Rischi associati all’IA
I rischi possono derivare dall’uso improprio dei modelli: l’IA è già sfruttata per automatizzare attacchi informatici e, in futuro, potrebbe assistere nella produzione di armi pericolose. I rischi possono anche provenire dai modelli stessi: i potenti sistemi di IA possono compiere azioni dannose contrarie alle intenzioni e al controllo dei loro utenti.
I modelli di IA stanno aumentando le loro capacità a un ritmo vertiginoso, passando da semplici chatbot nel 2023 a “agenti” in grado di completare compiti complessi oggi. Le decisioni politiche relative all’IA che prenderemo nei prossimi anni toccheranno quasi ogni parte della vita pubblica, dal mercato del lavoro alla protezione dei minori online, alla sicurezza nazionale e all’equilibrio di potere tra le nazioni.
La necessità di una buona politica
In tali circostanze, abbiamo bisogno di una buona politica: una regolamentazione flessibile che ci consenta di raccogliere i benefici dell’IA, mantenere sotto controllo i rischi e mantenere il paese all’avanguardia nella corsa all’IA. Questo significa tenere la tecnologia critica dell’IA lontana dalle mani dei nostri avversari, mantenere salvaguardie significative, promuovere la crescita occupazionale, proteggere i bambini e richiedere trasparenza reale dalle aziende che sviluppano i modelli di IA più potenti.
Il contributo a Public First Action
Per questo motivo, è stata effettuata una donazione di 20 milioni di dollari a Public First Action, una nuova organizzazione bipartitica che supporterà l’educazione pubblica sull’IA, promuoverà salvaguardie e garantirà che il paese mantenga la leadership nella corsa all’IA.
Recenti sondaggi indicano che il 69% degli americani pensa che il governo “non stia facendo abbastanza per regolare l’uso dell’IA”. L’IA viene adottata più velocemente di qualsiasi altra tecnologia nella storia, e la finestra per ottenere una politica corretta si sta chiudendo. Tuttavia attualmente non ci sono guardrail ufficiali e non c’è un quadro federale all’orizzonte.

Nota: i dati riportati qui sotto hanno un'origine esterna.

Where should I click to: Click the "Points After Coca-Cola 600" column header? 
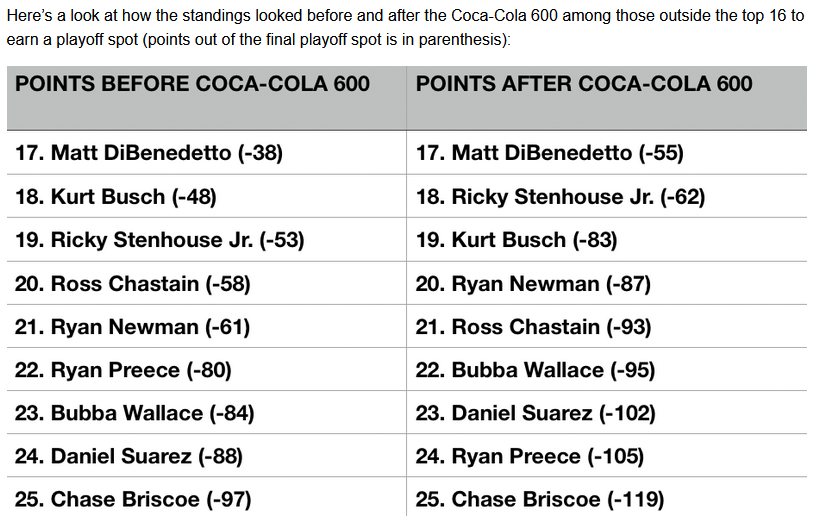[584, 84]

Obiettivi di Public First Action
Public First Action lavora per colmare questo divario. Fondata e guidata da strateghi repubblicani e democratici, opera trasversalmente per supportare politiche sulla governance dell’IA. L’organizzazione collaborerà con repubblicani, democratici e indipendenti che condividono le stesse priorità politiche:
- Richiedere salvaguardie di trasparenza dei modelli di IA per garantire una maggiore visibilità e fiducia del pubblico nella gestione responsabile dei rischi da parte delle aziende.
- Supportare un robusto quadro di governance federale per l’IA e opporsi alla preeminenza delle leggi statali, a meno che il Congresso non adotti salvaguardie più forti.
- Supportare controlli intelligenti sulle esportazioni di chip per l’IA per mantenere il paese all’avanguardia rispetto ai suoi avversari autoritari.
- Perseguire una regolamentazione mirata, concentrata sui rischi più immediati: armi biologiche abilitate all’IA e attacchi informatici.
Conclusione
Le politiche proposte non sono partigiane e non favoriscono alcuna azienda sviluppatrice di IA; una governance efficace dell’IA implica maggiore scrutinio delle aziende. Le aziende che costruiscono l’IA hanno la responsabilità di garantire che la tecnologia serva il bene pubblico, non solo i propri interessi. Il contributo a Public First Action è parte dell’impegno per una governance che consenta il potenziale trasformativo dell’IA e aiuti a gestire proporzionalmente i suoi rischi.